EXERCISE TASKS —
1. In the forum post about fathers' rights, how many children does the writer's brother have?
2. According to the forum post about fathers' rights, what is the basis for the claim that the children want more time with their dad?

TEXT EXTRACT —
- - - -
Fathers Rights

Anon Imperfect Mum

Fathers Rights

Hi Mums,

Weird question to post but I need any advise about good family lawyers for father's in QLD.

My brother has 3 children, he and their mother are separated. She resides in the house they built, they haven't done a financial settlement yet. He pays over the amount of child support per week, health and car insurances for her and the children on top of this. He is the father and ex husband that most would dream of.

She is not letting him have his time with their kids, he is terrified of her taking them from him and she's doing it. She abuses him in text, calls him pathetic and a shit father. He has never rocked the boat because of her. His babies never want for anything around him, they just want more time with their dad as the middle son has openly shared with myself, his dad, his mother, grandparents.

If you've read so far, thank you, I'm just really looking for a good law firm for him to speak with.

Thank you.
- - - -
DATASET ENTRIES —
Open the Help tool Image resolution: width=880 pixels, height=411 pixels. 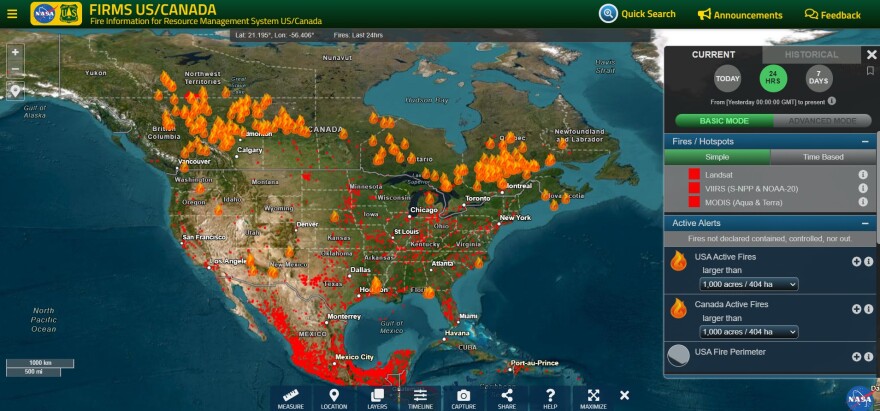pos(550,398)
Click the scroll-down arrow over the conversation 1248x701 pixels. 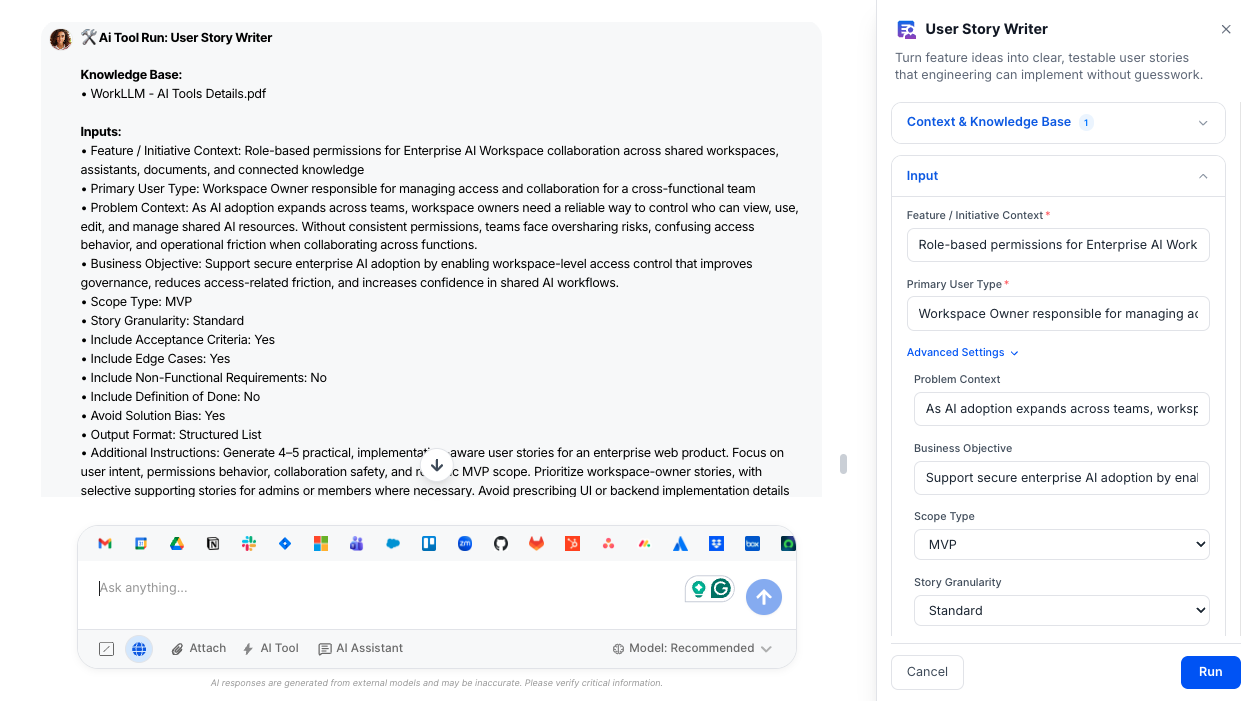(x=437, y=465)
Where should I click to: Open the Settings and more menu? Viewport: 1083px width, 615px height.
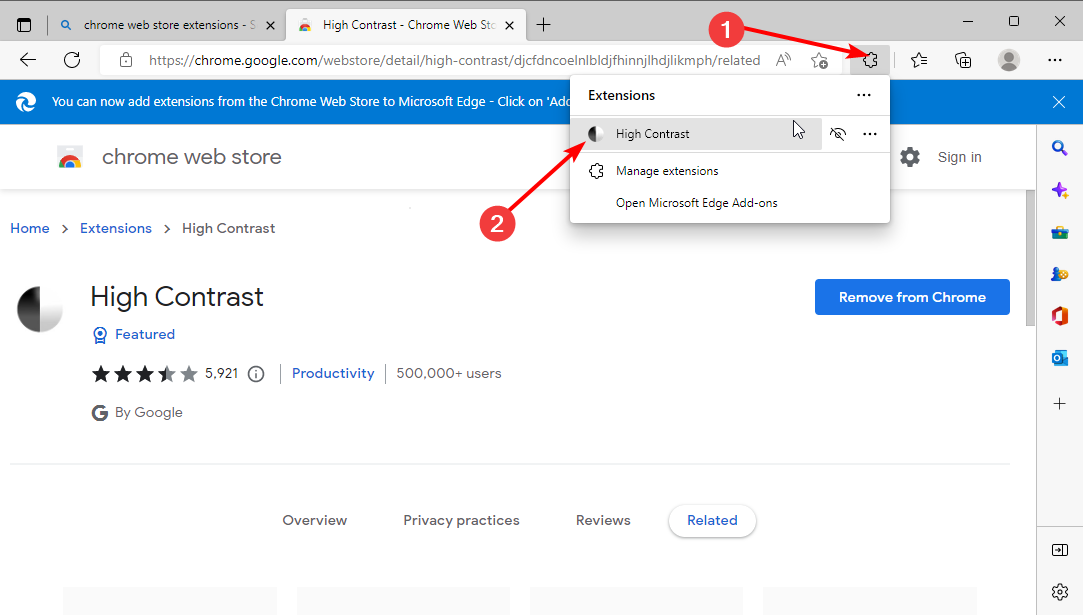pos(1055,60)
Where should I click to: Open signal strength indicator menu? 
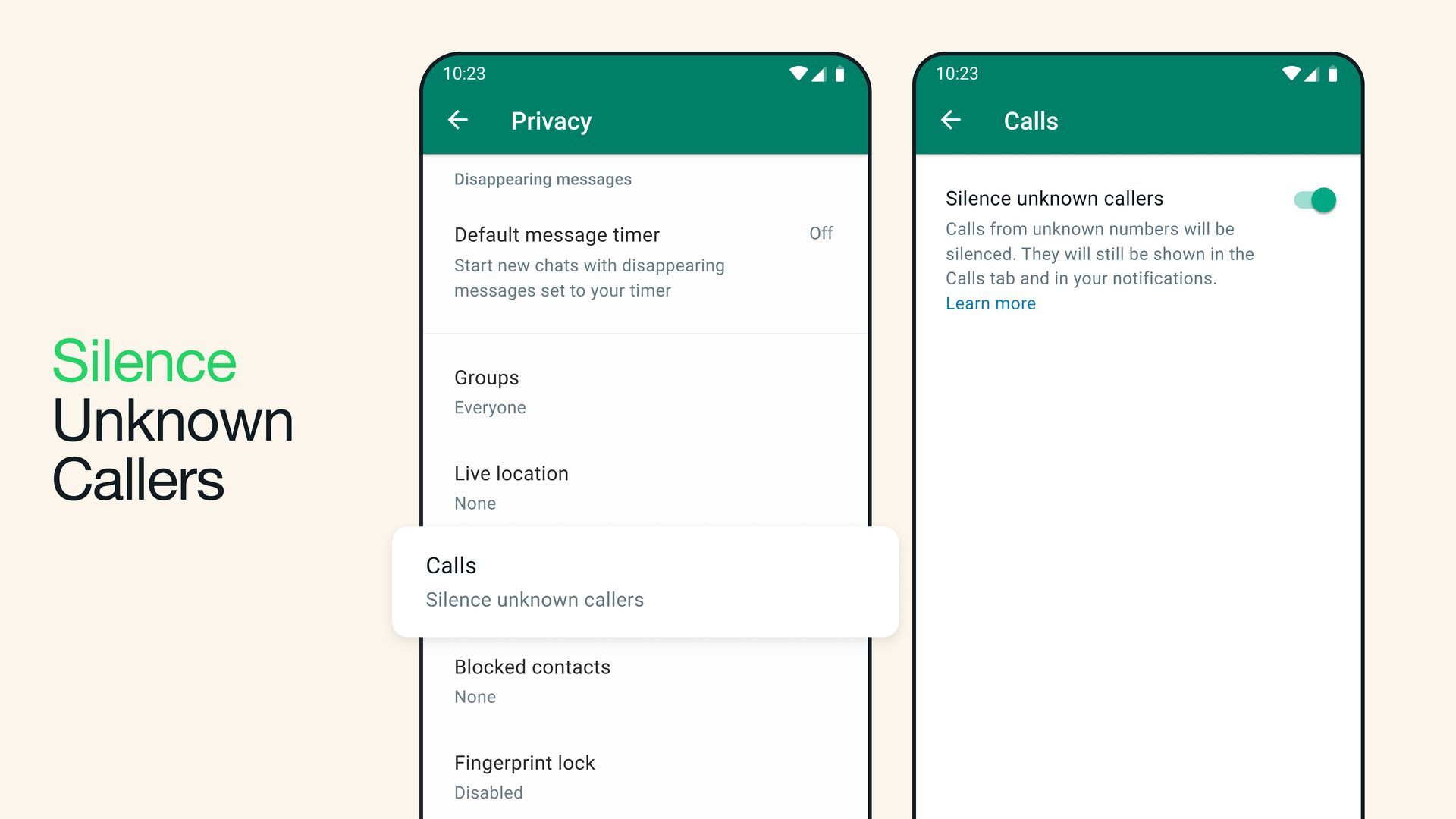pyautogui.click(x=820, y=74)
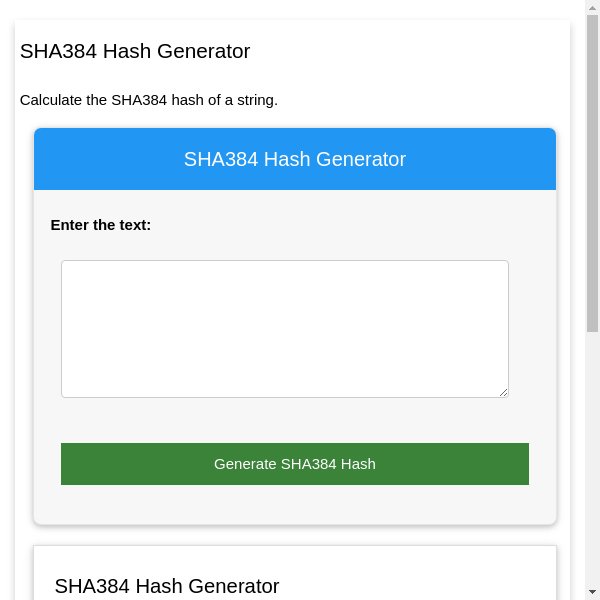
Task: Click the Generate SHA384 Hash button
Action: click(294, 464)
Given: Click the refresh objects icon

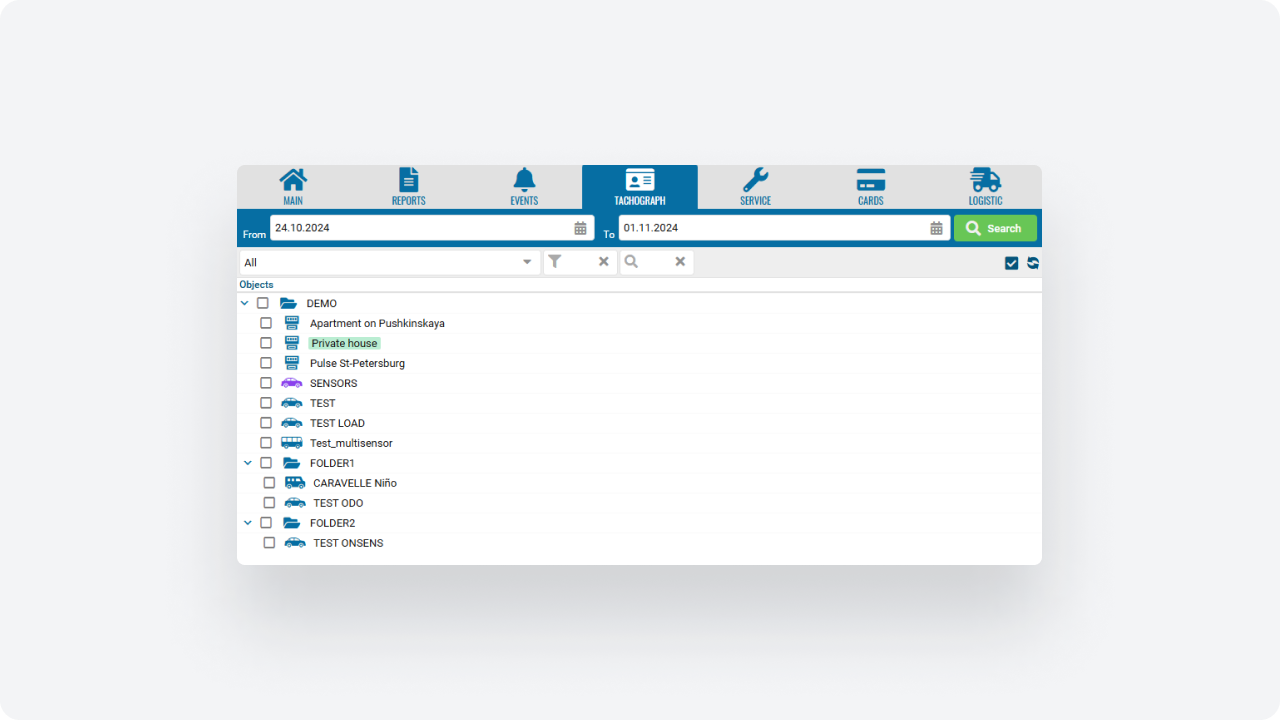Looking at the screenshot, I should click(1033, 263).
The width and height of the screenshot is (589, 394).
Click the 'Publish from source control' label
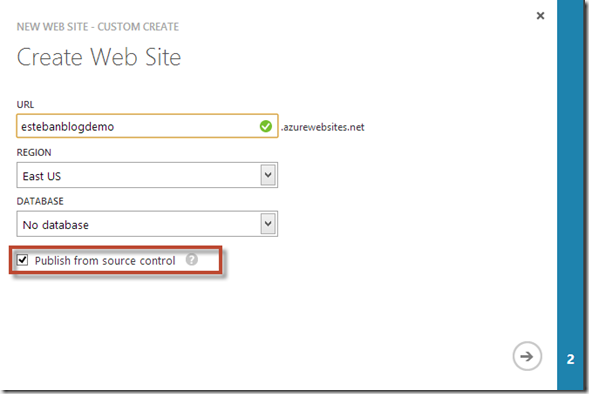[105, 261]
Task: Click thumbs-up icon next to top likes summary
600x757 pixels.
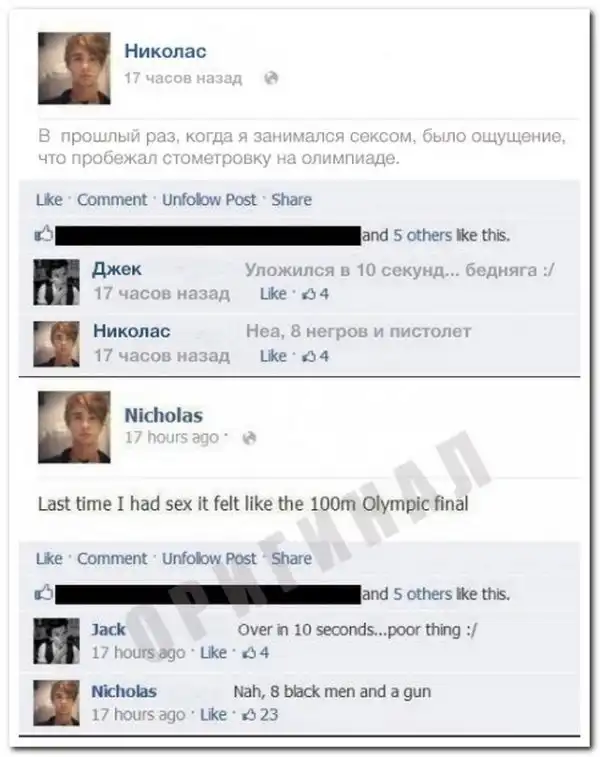Action: (44, 234)
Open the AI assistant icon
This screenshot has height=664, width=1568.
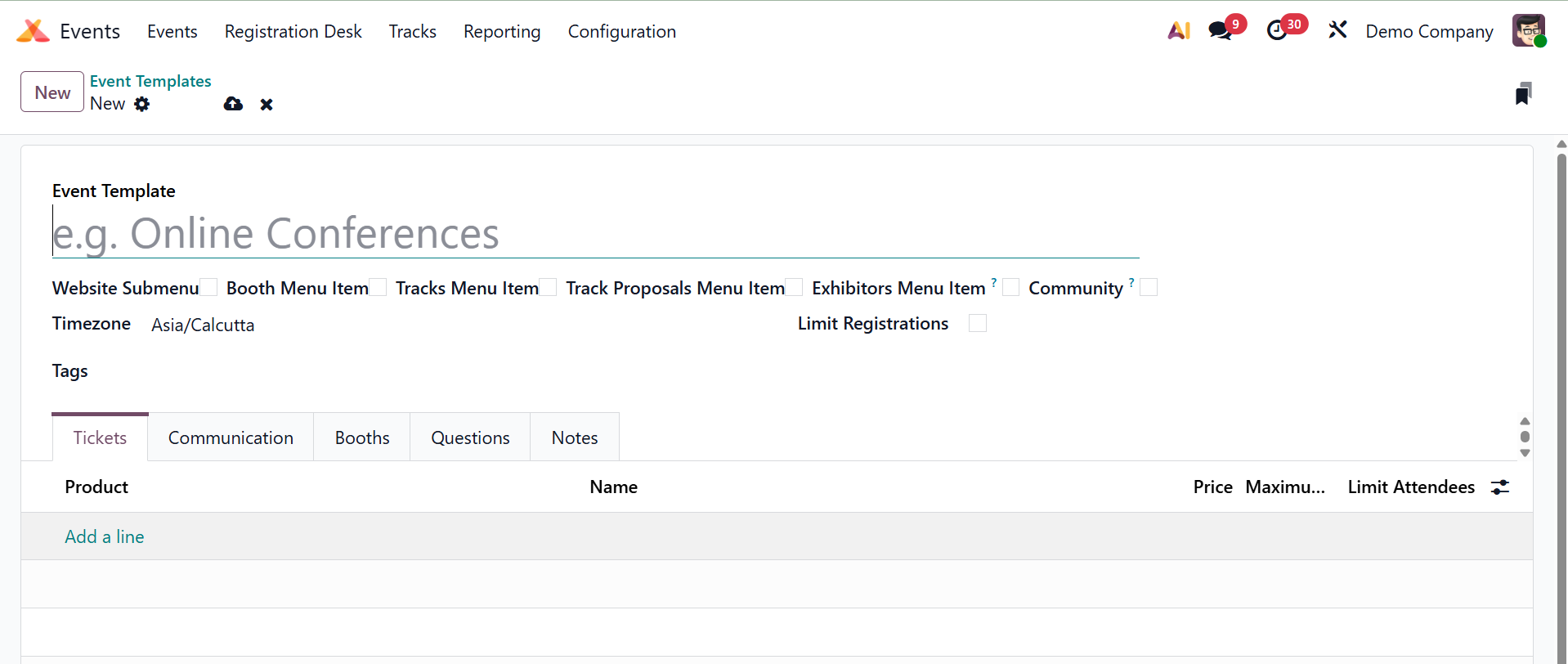(1178, 31)
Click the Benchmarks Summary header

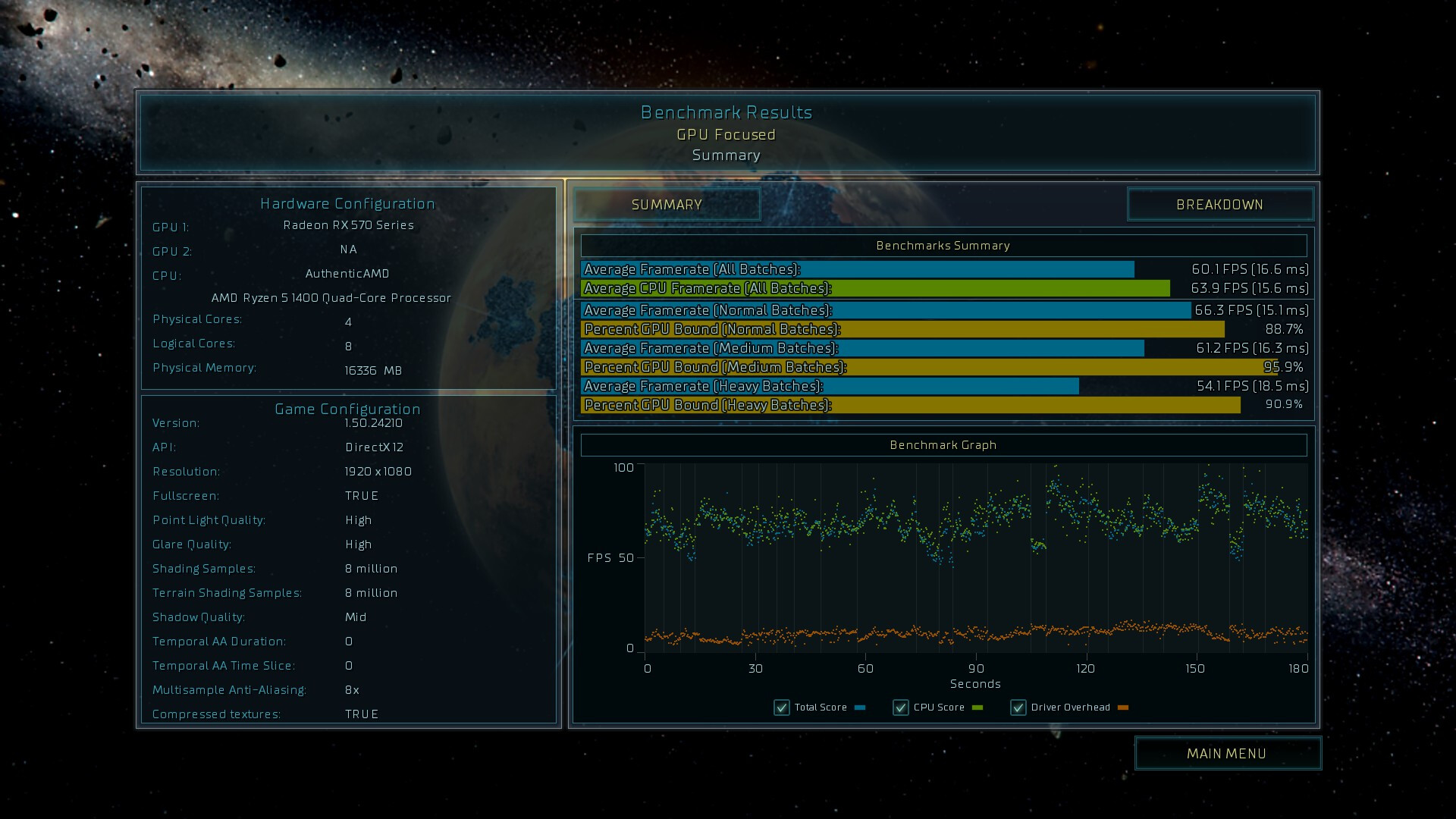tap(943, 246)
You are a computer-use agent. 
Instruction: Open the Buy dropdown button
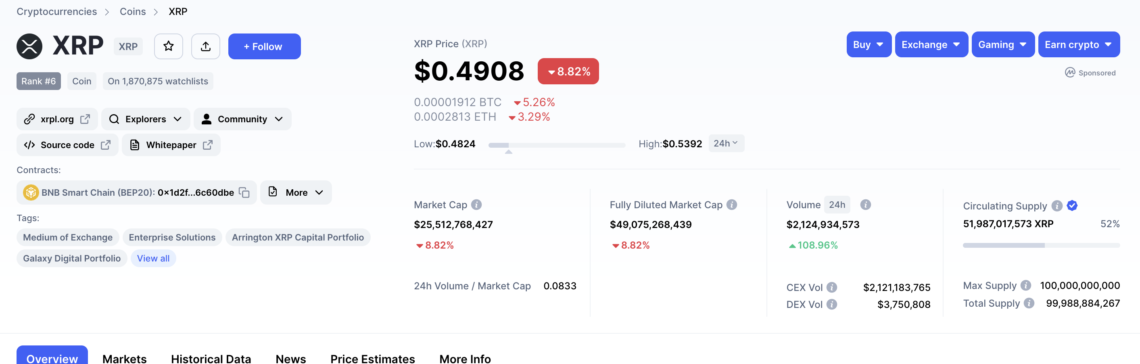pyautogui.click(x=869, y=44)
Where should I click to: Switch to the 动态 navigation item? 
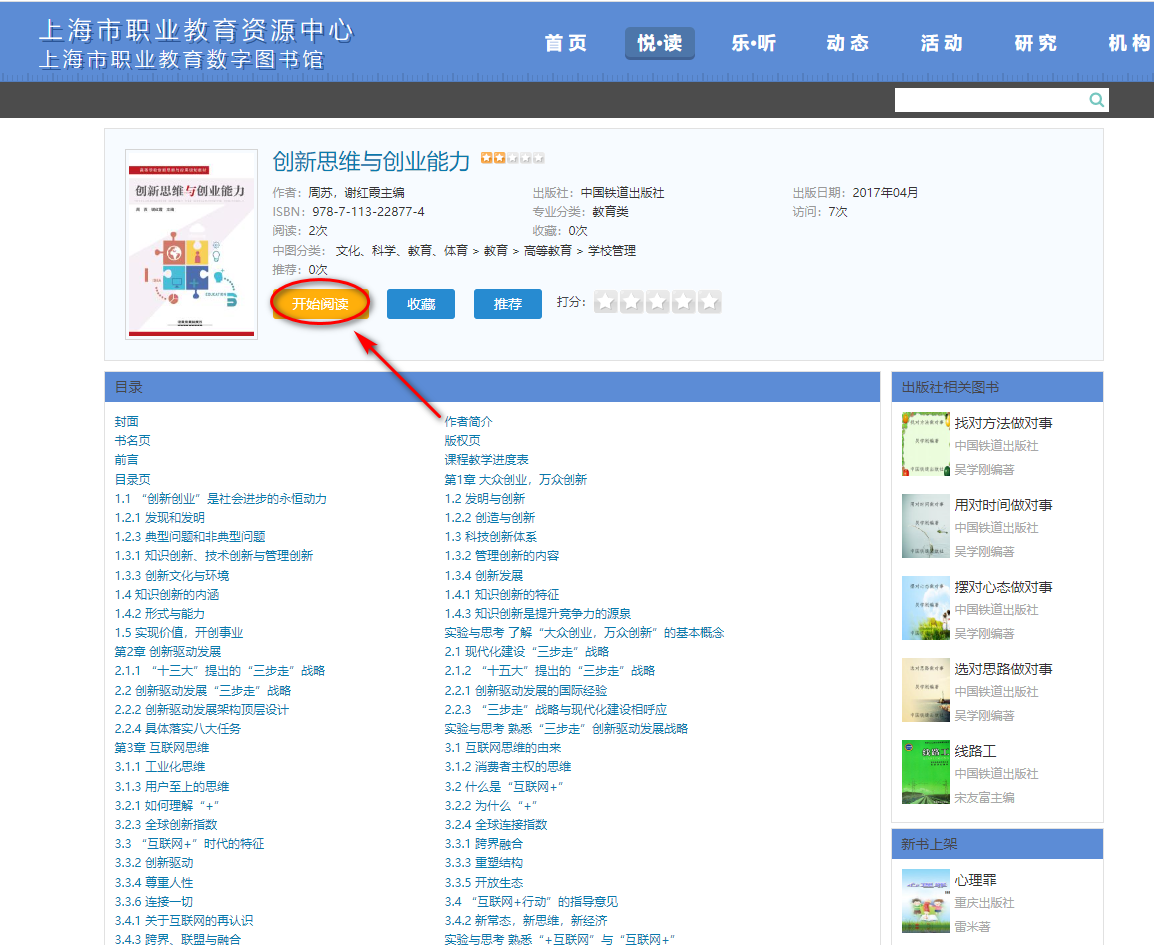(x=847, y=43)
- - - -
ANSWERS GIVEN —
1. He has three children.

2. The middle son has openly said so to the writer, his dad, his mother, and his grandparents.